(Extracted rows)
▶

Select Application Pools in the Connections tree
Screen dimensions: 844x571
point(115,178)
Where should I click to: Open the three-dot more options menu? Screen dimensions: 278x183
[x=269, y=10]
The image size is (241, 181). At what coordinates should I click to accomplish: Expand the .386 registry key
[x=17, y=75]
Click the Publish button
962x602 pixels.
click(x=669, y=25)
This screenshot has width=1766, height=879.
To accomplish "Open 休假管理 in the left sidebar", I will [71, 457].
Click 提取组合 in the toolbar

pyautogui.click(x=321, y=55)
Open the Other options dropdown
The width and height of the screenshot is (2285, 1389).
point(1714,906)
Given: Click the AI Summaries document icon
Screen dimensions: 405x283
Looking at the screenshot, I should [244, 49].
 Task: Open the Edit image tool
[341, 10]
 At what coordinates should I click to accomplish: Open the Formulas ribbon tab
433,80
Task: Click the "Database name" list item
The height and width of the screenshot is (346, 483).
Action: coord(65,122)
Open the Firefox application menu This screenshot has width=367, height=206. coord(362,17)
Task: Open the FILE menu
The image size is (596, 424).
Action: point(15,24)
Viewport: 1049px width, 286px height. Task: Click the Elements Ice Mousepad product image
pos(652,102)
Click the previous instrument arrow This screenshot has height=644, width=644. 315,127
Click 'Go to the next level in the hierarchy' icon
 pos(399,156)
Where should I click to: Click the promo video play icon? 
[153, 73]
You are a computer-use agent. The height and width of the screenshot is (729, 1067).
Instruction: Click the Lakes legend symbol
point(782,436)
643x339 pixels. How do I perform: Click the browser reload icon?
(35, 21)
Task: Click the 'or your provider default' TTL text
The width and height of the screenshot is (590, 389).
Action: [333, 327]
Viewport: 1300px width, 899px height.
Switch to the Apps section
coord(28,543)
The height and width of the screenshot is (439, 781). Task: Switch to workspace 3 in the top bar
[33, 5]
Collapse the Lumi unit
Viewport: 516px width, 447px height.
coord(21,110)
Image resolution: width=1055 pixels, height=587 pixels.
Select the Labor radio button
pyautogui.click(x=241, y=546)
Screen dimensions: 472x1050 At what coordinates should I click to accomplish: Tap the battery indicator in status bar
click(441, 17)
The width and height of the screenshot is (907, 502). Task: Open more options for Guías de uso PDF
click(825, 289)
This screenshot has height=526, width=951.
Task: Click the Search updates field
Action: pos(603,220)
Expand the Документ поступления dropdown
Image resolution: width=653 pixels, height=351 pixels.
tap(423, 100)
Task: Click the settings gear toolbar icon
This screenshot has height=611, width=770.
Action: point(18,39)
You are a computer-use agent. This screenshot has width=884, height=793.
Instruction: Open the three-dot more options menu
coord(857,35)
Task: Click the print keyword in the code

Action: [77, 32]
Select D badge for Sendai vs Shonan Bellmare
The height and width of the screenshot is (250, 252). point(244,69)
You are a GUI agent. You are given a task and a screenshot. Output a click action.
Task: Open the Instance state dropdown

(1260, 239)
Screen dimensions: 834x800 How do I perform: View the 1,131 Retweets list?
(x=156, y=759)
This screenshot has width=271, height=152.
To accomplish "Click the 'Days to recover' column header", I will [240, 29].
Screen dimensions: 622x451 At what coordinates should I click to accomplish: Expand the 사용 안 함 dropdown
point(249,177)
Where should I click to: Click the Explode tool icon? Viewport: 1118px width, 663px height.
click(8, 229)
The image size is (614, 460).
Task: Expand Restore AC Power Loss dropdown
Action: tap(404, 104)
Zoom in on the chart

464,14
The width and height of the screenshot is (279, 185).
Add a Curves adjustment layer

◀

| Given exercise |
Copy every row above without changing a single character.

| Full solution |
Select Application Pools in the Connections tree
Screen dimensions: 844x571
point(115,178)
Where should I click to: Open the three-dot more options menu? Screen dimensions: 278x183
[x=269, y=10]
The image size is (241, 181). At what coordinates should I click to accomplish: Expand the .386 registry key
[x=17, y=75]
Click the Publish button
962x602 pixels.
click(x=669, y=25)
This screenshot has width=1766, height=879.
To accomplish "Open 休假管理 in the left sidebar", I will [71, 457].
Click 提取组合 in the toolbar

pyautogui.click(x=321, y=55)
Open the Other options dropdown
The width and height of the screenshot is (2285, 1389).
point(1714,906)
Given: Click the AI Summaries document icon
Screen dimensions: 405x283
Looking at the screenshot, I should [244, 49].
 Task: Open the Edit image tool
[341, 10]
 At what coordinates should I click to accomplish: Open the Formulas ribbon tab
433,80
Task: Click the "Database name" list item
The height and width of the screenshot is (346, 483).
Action: coord(65,122)
Open the Firefox application menu This screenshot has width=367, height=206. coord(362,17)
Task: Open the FILE menu
The image size is (596, 424).
Action: point(15,24)
Viewport: 1049px width, 286px height. Task: Click the Elements Ice Mousepad product image
pos(652,102)
Click the previous instrument arrow This screenshot has height=644, width=644. 315,127
Click 'Go to the next level in the hierarchy' icon
 pos(399,156)
Where should I click to: Click the promo video play icon? 
[153, 73]
You are a computer-use agent. The height and width of the screenshot is (729, 1067).
Instruction: Click the Lakes legend symbol
point(782,436)
643x339 pixels. How do I perform: Click the browser reload icon?
(35, 21)
Task: Click the 'or your provider default' TTL text
The width and height of the screenshot is (590, 389).
Action: [333, 327]
Viewport: 1300px width, 899px height.
Switch to the Apps section
coord(28,543)
The height and width of the screenshot is (439, 781). Task: Switch to workspace 3 in the top bar
[33, 5]
Collapse the Lumi unit
Viewport: 516px width, 447px height.
coord(21,110)
Image resolution: width=1055 pixels, height=587 pixels.
Select the Labor radio button
pyautogui.click(x=241, y=546)
Screen dimensions: 472x1050 At what coordinates should I click to accomplish: Tap the battery indicator in status bar
click(441, 17)
The width and height of the screenshot is (907, 502). Task: Open more options for Guías de uso PDF
click(825, 289)
This screenshot has height=526, width=951.
Task: Click the Search updates field
Action: pos(603,220)
Expand the Документ поступления dropdown
Image resolution: width=653 pixels, height=351 pixels.
tap(423, 100)
Task: Click the settings gear toolbar icon
This screenshot has height=611, width=770.
Action: point(18,39)
You are a computer-use agent. This screenshot has width=884, height=793.
Instruction: Open the three-dot more options menu
coord(857,35)
Task: Click the print keyword in the code

Action: [77, 32]
Select D badge for Sendai vs Shonan Bellmare
The height and width of the screenshot is (250, 252). point(244,69)
You are a GUI agent. You are given a task and a screenshot. Output a click action.
Task: Open the Instance state dropdown

(1260, 239)
Screen dimensions: 834x800 How do I perform: View the 1,131 Retweets list?
(x=156, y=759)
This screenshot has width=271, height=152.
To accomplish "Click the 'Days to recover' column header", I will [240, 29].
Screen dimensions: 622x451 At what coordinates should I click to accomplish: Expand the 사용 안 함 dropdown
point(249,177)
Where should I click to: Click the Explode tool icon? Viewport: 1118px width, 663px height.
click(8, 229)
The image size is (614, 460).
Task: Expand Restore AC Power Loss dropdown
Action: tap(404, 104)
Zoom in on the chart

464,14
The width and height of the screenshot is (279, 185).
Add a Curves adjustment layer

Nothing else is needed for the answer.